Jürgen Mantzke's profile
UX Case Study: Pilot Vacation Bidding web app
UX Case Study: Pilot vacation bidding web app
From left: Wireframe sketches after usability testing on earlier designs; mapping the new feature as it fits with the entire enterprise web app
Problem Statement
The process of bidding on vacations for pilots at Alaska Airlines was completed with legacy web apps using outdated technology. These included many steps which required manual data entry and reliance on static documents.

Sources of the pain points were from previous surveys, website analytics, feedback from the scheduling administrators, and pilots who represented the union.

Many times during bidding periods for the upcoming flight schedule, errors would occur, which had to be mitigated by phone calls, emails, audits, and updating spreadsheets and static documents. These frequent errors would reduce the confidence the pilot’s union had with the airline.
From left: Designing the feature to scale to a bigger enterprise web app; redline documentation provided for developers
Users and Audience
This web app is designed for pilots of Alaska Airlines to bid on their annual vacations. It helps both the pilots to have control over the leisure time they are awarded each year, and the airline to manage an efficient schedule.
From left: An earlier version of the design. Initial designs included a way to filter the calendar view to see available vacations for different bases, positions, and equipment. It also allowed a system for bidding multiple by entering a vacation length and the end of the range. Both of these features were scrapped after usability testing proved them too complex and of little value.
Roles and Responsibilities
As UX designer, I had the responsibility of facilitating discovery sessions, surveys and workshops. This research was done first, in collaboration with the product owner.

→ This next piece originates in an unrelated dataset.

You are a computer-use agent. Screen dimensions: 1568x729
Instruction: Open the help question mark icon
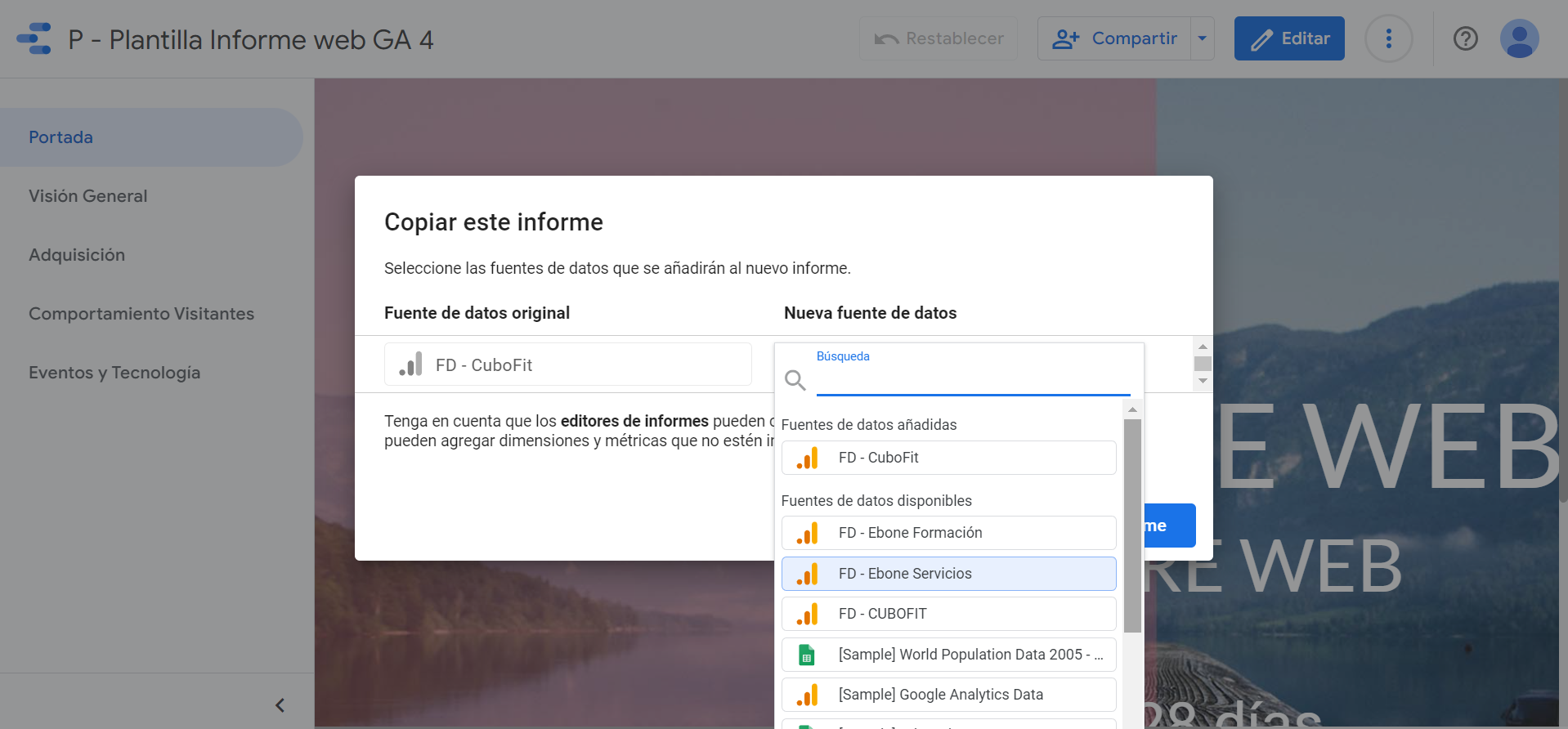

After the research, my role was to write scenarios, create wireframes and mockups, and test early and often with prototypes.

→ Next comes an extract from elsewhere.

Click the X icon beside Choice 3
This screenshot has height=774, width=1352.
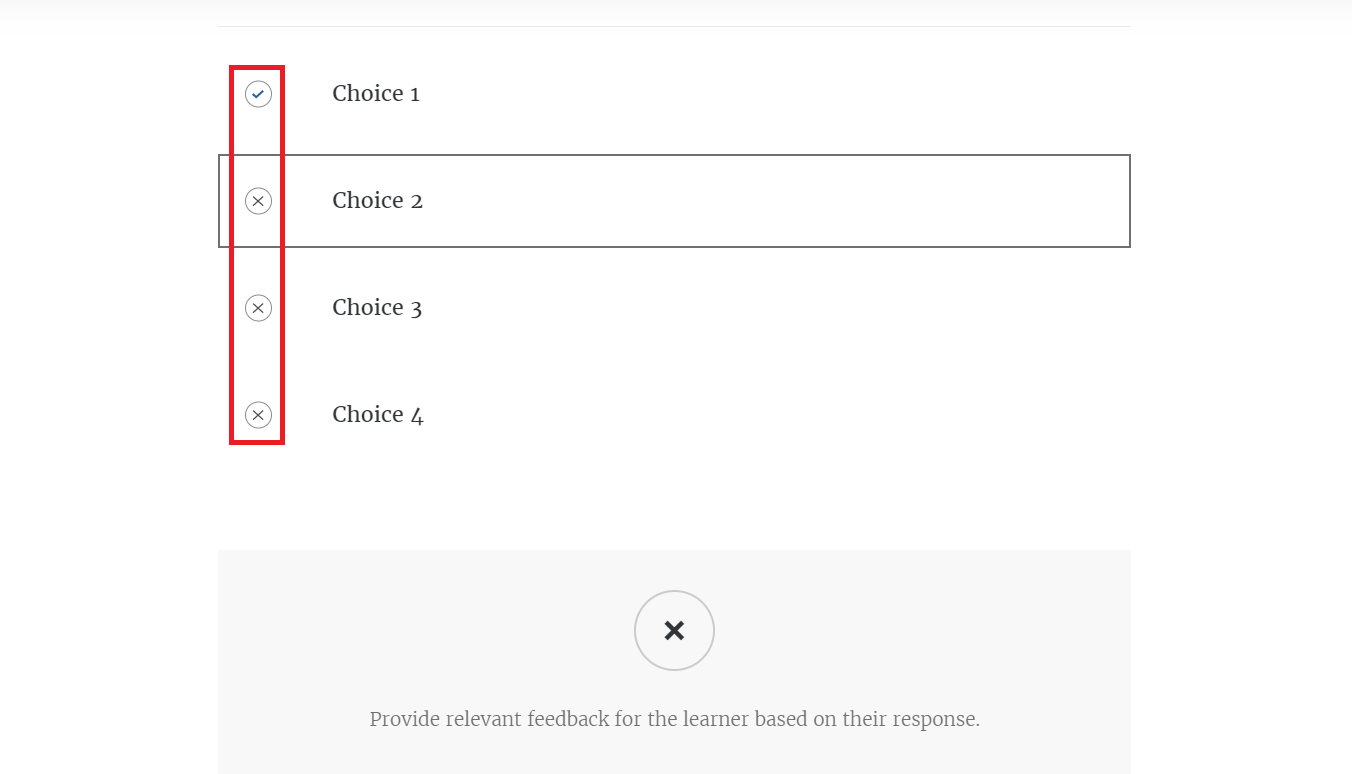[x=258, y=308]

After testing and UX peer review, I facilitated several reviews with my product team and finally handed it off to the developer team.
From left: Making multiple bids on a laptop; making a single bid on a smart phone
My Solution
After gathering research from workshops and surveys, and studying the legacy process, I decided that a mobile web app would be optimal. The web app would be optimized for tablets and smart phones, but would also work on other platforms.

I introduced an advanced calendar component which would allow the pilots the ability to see available vacation days for an annual flight schedule, and make their bids on chosen days.
In addition, I designed a way for the pilots to see all of their bids for a year, edit and reorder them by priority, and submit them by the due date.
From left: Editing bids on laptop; edited bids on laptop; edited bids on smart phone; bid view on smart phone
How This Solution Solved the Problem
My solution allowed pilots to see a chronological calendar of the year with available days to bid for vacations indicated with colors and numbers. Previously they had to open separate static documents which the schedulers and admin posted in a company Sharepoint site. Usually pilots would print these out and refer to the document while making their bids on the legacy application. My solution allowed them to see all of the information they needed in one screen, and make their bids with fewer clicks or taps. It was designed to be responsive, so the pilot could complete their vacation bidding on a laptop, tablet or smart phone.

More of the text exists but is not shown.